Rheumatoid arthritis (RA) is an inflammatory progressive disease, affecting about 1% of the population, which in the absence of appropriate treatment can lead to joint destruction and disability. Prognosis of RA may be predicted based on the presence of some clinical and laboratory evidence, but the actual criteria for the diagnosis are inadequate. Identifying individuals at risk for RA is beneficial. The intervention in the preclinical phase may result in better outcomes providing the opportunity for earlier treatment and increased possibility of achieving remission. The most important challenging issue remains to find biomarkers for early diagnosis. In the last decade many epigenetic mechanisms that contribute to the pathogenesis of autoimmune disorders have been revealed. Research on RA epigenetics has focused mainly on microRNA (miRNA). These post-transcriptional regulators are small non-coding RNA discovered to be involved in RA pathogenesis from early to the established disease. Literature shows that miRNAs can be aberrantly expressed in inflamed synovium and circulation of RA patients. Altered expression of some miRNAs might predispose to RA development, it also differs depending on disease’s stage and activity. Circulatory miRNAs in RA patients and serum miRNA signature, that might precede clinical manifestations, were investigated.

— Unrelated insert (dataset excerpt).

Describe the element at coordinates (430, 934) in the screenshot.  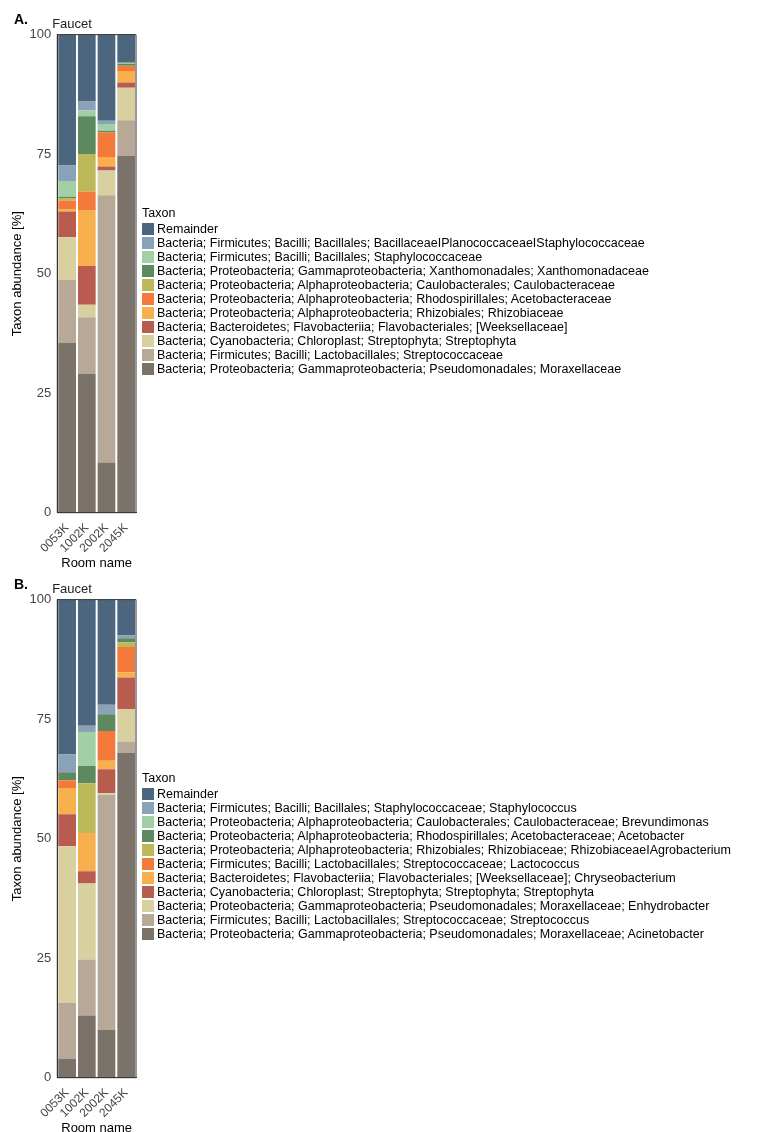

Finally, it was demonstrated the anti-inflammatory and anti-erosive role of miRNA-17-5p in experimental arthritis models. The beneficial effect involves the suppression of the IL-6 family autocrine-amplifying loop through the direct targeting of JAK1 and STAT3. MiRNA have been investigated as potential new biomarkers for RA diagnosis and treatment response prediction, paving the way to new targeted drugs discovery.